For a speedy boot, try Firefox-based xPUD Linux

Similar in many ways to Chrome OS, this tidy little Linux distro weighs in at 64MB and has an app store of its very own.

By Katherine Noyes, PC World |  Software, Firefox, Linux

Microsoft may be able to achieve relatively quick boot times using its forthcoming Windows 8, but the fact remains that for most of us--running on less-than-ideal hardware--those records will likely be out of reach.

Enter Linux in general--which is typically much faster, particularly on older hardware--and xPUD in particular, an Ubuntu-based distro built around Firefox that's lightweight and made for speed.

Composed primarily of Firefox for Web browsing along with a media player and a simple, custom user interface, xPUD weighs in at just 64MB, boots up in less than 10 seconds, and has an app store of its very own.

Sound intriguing? Read on.

A Natural for Netbooks

Based on Firefox, xPUD is a tiny and free Linux distribution focused primarily on browsing the Web and playing movies and other media. It's not new, but it has several cool features to recommend it.

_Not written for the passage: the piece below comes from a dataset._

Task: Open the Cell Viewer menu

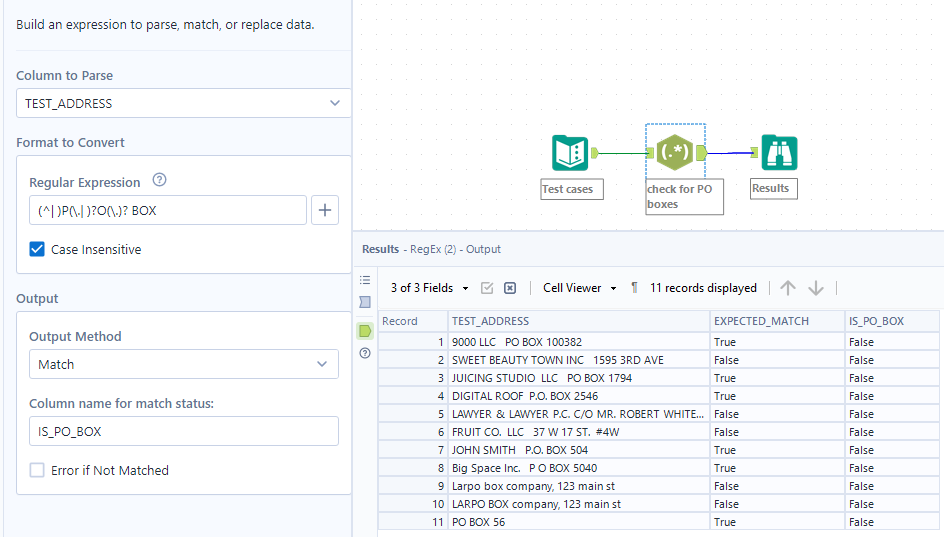Action: click(x=580, y=288)
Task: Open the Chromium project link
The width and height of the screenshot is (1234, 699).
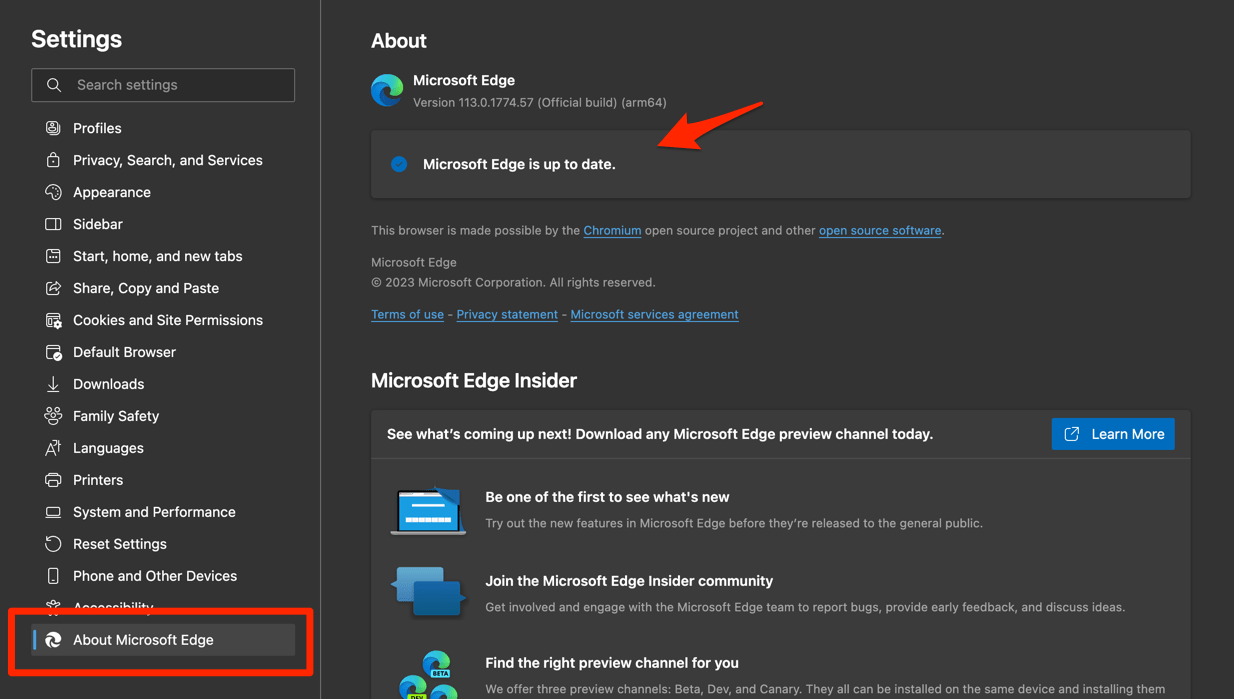Action: pos(612,230)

With an emphasis on simplicity, the operating system's core image takes up less than 50MB of space--the full .iso file is 64MB--and yet it's still binary-compatible with most major Linux distributions, including Ubuntu and Fedora.

As a result, the distro is well-suited not just for delivering Web apps but also for use on netbooks or all-in-one PCs.

A Mini App Store

xPUD's Web-based user interface, dubbed "plate," is a combination of Mozilla's Gecko Runtime and desktop integration with the underlying Linux stack. It's organized around four activity-based tabs, as shown in the screenshot below: Home, an application Menu, a File browser, and a Setting center.